Implemented enhancements:

  • Enabled more golden table tests #301

Fixed bugs:

  • Allow kernel to read tables with invalid _last_checkpoint #311
  • List log files with checkpoint hint when constructing latest snapshot (when version requested is None) #312
  • Fix incorrect offset value when computing list offsets #327
  • Fix metadata string conversion in default engine arrow conversion #328

v0.3.0 (2024-08-07)

Full Changelog

API Changes

Breaking

  1. delta_kernel::column_mapping module moved to delta_kernel::features::column_mapping #222

Additions

  1. New deletion vector API row_indexes (and accompanying FFI) to get row indexes instead of seletion vector of deleted rows. This can be more efficient for sparse DVs. #215
  2. Typed table features: ReaderFeatures, WriterFeatures enums and has_reader_feature/has_writer_feature API #222

Implemented enhancements:

  • Add --limit option to example read-table-multi-threaded #297
  • FFI now built with cmake. Move to using the read-test example as an ffi-test. And building on macos. #288
  • Golden table tests migrated from delta-spark/delta-kernel java #295
  • Code coverage implemented via cargo-llvm-cov and reported with codecov #287
  • All tests enabled to run in CI #284
  • Updated DAT to 0.3 #290

Fixed bugs:

  • Evaluate timestamps as "UTC" instead of "+00:00" for timezone #295
  • Make Map arrow type field naming consistent with parquet field naming #299

v0.2.0 (2024-07-17)

Full Changelog

API Changes

Breaking

  1. The scan callback if using visit_scan_files now takes an extra Option<Stats> argument, holding top level stats for associated scan file. You will need to add this argument to your callback.

    Likewise, the callback in the ffi code also needs to take a new argument which is a pointer to a Stats struct, and which can be null if no stats are present.

Additions

  1. You can call scan_builder() directly on a snapshot, for more convenience.

» **Data**

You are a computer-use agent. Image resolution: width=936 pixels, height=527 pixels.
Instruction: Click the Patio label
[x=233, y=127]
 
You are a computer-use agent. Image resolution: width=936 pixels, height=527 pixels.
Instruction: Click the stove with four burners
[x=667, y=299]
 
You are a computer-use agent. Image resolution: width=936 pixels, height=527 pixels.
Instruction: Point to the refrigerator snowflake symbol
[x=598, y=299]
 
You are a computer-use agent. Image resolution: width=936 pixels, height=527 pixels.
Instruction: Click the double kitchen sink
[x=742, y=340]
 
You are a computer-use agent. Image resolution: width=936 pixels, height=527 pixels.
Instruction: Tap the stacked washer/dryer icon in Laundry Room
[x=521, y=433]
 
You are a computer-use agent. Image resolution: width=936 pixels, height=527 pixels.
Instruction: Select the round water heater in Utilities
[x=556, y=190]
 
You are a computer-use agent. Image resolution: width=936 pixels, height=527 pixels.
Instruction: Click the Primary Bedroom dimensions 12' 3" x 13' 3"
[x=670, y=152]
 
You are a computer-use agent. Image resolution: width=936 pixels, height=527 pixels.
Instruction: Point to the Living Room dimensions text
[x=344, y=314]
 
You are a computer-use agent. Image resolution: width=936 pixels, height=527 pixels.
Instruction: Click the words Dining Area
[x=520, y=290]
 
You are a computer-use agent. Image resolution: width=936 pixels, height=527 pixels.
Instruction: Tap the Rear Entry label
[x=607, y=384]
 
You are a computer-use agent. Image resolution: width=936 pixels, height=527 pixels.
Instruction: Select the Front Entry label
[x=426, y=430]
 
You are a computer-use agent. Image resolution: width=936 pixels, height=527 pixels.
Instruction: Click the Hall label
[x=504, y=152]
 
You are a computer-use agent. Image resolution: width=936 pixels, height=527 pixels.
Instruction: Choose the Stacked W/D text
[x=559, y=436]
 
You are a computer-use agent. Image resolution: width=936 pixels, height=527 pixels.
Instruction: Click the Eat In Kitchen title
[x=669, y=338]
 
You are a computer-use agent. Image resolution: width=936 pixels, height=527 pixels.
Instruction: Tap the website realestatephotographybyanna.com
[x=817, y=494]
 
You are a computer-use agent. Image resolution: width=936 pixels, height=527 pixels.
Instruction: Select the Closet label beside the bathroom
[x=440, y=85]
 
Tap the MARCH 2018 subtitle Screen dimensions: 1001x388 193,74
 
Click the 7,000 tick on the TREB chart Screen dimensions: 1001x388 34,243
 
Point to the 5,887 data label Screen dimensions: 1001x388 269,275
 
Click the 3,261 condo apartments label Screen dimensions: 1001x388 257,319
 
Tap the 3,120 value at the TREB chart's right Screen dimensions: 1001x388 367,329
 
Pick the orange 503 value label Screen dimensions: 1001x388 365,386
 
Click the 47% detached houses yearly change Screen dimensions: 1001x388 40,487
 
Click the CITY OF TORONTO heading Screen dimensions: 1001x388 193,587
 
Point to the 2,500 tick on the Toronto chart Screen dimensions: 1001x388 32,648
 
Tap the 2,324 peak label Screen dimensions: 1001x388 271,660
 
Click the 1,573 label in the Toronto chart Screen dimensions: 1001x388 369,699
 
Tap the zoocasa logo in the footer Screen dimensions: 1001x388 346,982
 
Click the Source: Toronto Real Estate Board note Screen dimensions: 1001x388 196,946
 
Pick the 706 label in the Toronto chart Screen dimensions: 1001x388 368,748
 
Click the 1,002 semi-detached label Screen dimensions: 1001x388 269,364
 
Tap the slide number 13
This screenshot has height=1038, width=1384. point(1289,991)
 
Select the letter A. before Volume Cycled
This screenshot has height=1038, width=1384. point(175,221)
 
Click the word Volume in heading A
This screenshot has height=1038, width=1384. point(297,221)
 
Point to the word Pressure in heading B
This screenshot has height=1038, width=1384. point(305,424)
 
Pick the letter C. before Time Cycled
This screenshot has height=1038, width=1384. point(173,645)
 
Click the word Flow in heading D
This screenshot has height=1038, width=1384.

» **Given instruction A**
Answer these from the changelog:
(i) Which version carries the date 2024-08-07?
(ii) Which tool was used to implement code coverage?
(iii) What extra argument does the scan callback take when using visit_scan_files?
» **Given instruction B**
Rewrite the part of the changelog that opens with the words containing "Likewise, the callback" and closes with "stats are present.", putting "reference" in place of "pointer".
The items stand apart from the changelog and are separate material.

» **Exercise solution A**
(i) v0.3.0
(ii) cargo-llvm-cov
(iii) An Option<Stats> argument

» **Exercise solution B**
Likewise, the callback in the ffi code also needs to take a new argument which is a reference to a Stats struct, and which can be null if no stats are present.